Task details ::
Please report every line in the entries that contains the string "Power".

Data to process Start Marker

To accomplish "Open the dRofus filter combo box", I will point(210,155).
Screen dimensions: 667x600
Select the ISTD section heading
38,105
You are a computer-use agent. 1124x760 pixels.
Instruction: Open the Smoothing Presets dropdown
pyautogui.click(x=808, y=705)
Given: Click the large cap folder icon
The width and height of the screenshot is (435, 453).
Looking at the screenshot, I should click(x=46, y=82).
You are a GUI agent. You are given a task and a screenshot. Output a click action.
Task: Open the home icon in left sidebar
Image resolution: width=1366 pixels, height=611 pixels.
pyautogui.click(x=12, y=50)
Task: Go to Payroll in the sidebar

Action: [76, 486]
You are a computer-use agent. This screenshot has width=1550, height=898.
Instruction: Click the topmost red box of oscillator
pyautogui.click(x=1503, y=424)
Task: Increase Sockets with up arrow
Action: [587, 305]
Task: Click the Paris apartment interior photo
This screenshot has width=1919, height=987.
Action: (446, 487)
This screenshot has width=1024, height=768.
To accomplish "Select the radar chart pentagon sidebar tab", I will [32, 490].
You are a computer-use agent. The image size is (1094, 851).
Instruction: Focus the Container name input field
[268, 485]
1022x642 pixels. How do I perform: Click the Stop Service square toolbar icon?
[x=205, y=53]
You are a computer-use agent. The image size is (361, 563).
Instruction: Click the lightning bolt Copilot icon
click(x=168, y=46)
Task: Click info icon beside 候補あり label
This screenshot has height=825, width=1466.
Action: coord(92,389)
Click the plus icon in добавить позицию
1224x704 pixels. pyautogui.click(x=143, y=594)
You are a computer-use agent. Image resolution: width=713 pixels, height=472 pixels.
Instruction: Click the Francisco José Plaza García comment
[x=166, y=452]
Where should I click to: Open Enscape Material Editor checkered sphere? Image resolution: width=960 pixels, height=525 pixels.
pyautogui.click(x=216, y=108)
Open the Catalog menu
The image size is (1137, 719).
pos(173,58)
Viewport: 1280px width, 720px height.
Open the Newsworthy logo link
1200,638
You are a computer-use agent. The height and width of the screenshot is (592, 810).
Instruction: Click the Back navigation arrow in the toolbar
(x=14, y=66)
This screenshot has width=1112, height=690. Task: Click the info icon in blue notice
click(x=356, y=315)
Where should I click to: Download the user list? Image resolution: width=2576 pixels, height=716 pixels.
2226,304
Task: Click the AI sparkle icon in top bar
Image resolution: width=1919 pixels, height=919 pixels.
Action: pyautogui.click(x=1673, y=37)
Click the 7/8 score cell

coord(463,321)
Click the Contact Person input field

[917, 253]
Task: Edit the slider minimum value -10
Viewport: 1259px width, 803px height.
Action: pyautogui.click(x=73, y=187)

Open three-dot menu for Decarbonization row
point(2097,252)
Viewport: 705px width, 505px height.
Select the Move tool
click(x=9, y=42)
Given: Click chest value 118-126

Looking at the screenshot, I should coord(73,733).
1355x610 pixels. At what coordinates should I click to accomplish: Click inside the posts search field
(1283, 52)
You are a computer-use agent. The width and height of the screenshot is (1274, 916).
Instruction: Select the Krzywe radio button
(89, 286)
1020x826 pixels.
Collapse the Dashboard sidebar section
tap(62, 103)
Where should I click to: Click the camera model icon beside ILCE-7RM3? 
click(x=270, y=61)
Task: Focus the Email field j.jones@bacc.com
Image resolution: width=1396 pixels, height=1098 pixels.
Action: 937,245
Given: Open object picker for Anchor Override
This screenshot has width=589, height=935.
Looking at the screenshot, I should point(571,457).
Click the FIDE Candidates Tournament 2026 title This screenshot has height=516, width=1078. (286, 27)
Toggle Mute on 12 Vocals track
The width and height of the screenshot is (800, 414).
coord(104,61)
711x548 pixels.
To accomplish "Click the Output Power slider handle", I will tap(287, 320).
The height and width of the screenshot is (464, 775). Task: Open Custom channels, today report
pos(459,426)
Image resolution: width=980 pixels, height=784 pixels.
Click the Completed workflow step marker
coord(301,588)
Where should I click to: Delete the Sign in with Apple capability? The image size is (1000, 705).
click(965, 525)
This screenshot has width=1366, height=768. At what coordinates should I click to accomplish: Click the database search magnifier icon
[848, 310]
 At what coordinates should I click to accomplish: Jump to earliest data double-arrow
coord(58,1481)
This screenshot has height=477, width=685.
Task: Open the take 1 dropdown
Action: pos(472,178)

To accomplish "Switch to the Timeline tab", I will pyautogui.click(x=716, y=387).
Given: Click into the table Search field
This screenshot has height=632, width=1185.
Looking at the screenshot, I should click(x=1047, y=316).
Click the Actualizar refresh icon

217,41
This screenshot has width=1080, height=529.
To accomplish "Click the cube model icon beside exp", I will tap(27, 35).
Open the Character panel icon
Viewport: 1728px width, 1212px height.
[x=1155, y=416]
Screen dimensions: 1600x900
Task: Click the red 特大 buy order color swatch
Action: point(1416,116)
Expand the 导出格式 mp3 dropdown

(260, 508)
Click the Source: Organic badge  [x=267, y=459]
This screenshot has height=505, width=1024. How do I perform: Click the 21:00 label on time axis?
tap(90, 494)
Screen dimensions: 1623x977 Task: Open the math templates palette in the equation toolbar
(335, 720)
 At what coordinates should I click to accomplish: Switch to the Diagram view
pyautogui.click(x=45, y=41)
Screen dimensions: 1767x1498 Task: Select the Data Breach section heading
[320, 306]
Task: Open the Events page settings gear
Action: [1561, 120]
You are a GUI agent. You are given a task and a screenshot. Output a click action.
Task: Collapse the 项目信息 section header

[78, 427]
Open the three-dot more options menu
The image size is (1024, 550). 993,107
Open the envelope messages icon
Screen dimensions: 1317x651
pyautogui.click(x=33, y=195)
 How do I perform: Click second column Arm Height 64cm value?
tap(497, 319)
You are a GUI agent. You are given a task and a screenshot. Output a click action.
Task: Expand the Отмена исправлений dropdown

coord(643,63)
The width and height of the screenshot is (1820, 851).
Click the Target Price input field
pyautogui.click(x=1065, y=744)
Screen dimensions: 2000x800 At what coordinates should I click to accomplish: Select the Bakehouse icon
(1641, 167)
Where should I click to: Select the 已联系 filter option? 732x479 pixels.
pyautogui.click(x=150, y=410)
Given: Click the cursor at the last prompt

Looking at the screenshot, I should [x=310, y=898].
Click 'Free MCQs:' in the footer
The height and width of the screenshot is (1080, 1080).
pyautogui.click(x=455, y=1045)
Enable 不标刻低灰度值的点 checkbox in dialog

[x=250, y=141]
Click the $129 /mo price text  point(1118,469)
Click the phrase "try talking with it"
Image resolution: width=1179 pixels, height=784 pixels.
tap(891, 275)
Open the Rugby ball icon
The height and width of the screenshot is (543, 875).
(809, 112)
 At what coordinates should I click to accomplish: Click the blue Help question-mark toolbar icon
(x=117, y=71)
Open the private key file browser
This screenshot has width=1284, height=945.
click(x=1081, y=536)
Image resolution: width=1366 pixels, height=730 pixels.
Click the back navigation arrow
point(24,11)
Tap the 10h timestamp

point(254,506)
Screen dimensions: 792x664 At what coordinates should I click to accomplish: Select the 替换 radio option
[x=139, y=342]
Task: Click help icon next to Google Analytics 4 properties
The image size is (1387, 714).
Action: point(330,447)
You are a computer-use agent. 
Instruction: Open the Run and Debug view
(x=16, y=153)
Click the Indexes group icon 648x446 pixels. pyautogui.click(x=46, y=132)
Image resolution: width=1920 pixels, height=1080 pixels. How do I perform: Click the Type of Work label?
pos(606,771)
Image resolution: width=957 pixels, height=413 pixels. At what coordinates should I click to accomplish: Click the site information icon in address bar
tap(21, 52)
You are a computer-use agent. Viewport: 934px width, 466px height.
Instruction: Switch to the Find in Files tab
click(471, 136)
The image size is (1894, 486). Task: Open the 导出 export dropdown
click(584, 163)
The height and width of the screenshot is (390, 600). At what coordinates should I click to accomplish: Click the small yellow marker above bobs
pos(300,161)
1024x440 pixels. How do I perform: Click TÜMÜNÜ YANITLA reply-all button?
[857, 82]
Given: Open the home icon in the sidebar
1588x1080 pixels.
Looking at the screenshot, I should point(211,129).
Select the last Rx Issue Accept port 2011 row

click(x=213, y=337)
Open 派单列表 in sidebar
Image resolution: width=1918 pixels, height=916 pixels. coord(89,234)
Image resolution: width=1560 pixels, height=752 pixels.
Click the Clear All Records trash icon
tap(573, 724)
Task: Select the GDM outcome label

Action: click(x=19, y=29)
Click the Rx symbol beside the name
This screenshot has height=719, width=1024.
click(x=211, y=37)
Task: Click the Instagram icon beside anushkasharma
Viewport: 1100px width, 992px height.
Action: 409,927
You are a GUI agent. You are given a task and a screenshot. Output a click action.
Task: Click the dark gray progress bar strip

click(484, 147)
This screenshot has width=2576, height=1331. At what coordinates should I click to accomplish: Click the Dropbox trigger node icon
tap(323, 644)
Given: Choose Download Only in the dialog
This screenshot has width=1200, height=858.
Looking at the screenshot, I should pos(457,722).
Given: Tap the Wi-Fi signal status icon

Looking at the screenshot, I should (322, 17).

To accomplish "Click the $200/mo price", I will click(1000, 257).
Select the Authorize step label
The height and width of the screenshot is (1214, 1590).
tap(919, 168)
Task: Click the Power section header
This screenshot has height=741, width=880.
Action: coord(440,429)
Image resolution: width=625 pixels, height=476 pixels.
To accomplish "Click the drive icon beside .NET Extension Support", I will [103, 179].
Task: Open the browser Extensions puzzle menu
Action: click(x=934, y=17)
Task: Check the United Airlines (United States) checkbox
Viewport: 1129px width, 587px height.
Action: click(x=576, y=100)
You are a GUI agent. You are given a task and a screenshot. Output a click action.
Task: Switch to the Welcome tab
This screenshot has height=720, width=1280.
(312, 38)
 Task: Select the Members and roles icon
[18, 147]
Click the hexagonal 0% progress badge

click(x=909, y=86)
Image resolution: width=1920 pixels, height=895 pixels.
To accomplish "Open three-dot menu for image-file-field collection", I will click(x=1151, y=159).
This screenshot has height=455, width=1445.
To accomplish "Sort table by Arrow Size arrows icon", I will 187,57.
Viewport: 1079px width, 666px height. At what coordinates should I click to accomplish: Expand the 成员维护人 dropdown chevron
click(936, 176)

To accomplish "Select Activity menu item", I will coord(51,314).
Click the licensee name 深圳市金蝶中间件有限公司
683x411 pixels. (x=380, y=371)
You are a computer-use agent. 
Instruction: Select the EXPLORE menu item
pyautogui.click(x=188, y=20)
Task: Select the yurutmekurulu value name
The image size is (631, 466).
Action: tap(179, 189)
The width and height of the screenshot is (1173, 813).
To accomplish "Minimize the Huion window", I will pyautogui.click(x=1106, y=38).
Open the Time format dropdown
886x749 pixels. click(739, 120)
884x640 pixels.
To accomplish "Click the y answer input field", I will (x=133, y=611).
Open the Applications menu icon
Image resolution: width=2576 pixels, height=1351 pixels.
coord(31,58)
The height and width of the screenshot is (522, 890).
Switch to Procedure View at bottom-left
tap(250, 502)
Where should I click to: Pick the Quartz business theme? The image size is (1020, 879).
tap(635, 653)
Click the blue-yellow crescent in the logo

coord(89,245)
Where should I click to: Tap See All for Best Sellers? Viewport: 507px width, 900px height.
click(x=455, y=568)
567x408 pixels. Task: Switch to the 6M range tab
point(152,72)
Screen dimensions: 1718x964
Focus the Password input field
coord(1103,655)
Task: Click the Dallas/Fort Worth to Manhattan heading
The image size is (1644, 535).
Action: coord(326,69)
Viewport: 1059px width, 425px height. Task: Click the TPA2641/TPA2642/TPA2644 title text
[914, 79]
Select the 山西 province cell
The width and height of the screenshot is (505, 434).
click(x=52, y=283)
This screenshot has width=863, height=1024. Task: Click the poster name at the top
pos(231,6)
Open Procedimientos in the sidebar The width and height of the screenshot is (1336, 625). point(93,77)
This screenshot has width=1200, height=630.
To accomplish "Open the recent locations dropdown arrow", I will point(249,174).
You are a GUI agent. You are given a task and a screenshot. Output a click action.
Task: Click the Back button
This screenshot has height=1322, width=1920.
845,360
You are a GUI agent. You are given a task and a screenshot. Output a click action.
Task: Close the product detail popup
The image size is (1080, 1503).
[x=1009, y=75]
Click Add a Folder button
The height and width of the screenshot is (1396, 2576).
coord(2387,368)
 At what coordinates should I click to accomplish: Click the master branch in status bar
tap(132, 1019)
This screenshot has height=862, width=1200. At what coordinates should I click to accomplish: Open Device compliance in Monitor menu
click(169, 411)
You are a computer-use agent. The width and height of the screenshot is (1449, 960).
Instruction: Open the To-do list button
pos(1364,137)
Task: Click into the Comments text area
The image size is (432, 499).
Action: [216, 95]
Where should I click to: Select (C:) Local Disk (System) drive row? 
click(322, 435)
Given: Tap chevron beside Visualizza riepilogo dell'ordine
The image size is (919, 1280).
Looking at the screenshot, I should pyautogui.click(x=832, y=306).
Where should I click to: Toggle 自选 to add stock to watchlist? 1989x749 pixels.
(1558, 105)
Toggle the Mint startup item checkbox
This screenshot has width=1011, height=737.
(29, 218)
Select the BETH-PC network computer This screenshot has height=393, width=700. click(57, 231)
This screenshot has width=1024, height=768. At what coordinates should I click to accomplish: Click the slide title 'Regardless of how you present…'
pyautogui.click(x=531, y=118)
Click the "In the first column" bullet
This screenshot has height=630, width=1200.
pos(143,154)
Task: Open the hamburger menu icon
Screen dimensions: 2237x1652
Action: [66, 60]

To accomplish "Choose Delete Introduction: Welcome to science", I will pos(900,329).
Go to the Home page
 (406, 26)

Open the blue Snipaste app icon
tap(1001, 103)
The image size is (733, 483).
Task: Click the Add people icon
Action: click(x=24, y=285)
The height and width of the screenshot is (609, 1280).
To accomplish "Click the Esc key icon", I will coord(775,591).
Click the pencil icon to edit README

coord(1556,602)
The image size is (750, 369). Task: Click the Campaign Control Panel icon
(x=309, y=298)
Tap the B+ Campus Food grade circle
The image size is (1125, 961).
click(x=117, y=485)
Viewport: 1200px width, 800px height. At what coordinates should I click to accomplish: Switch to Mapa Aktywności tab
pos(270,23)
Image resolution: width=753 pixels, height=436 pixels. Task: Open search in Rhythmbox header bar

Data to process End Marker

Exercise answer ::
To accomplish "Click the Output Power slider handle", I will tap(287, 320).
Task: Click the Power section header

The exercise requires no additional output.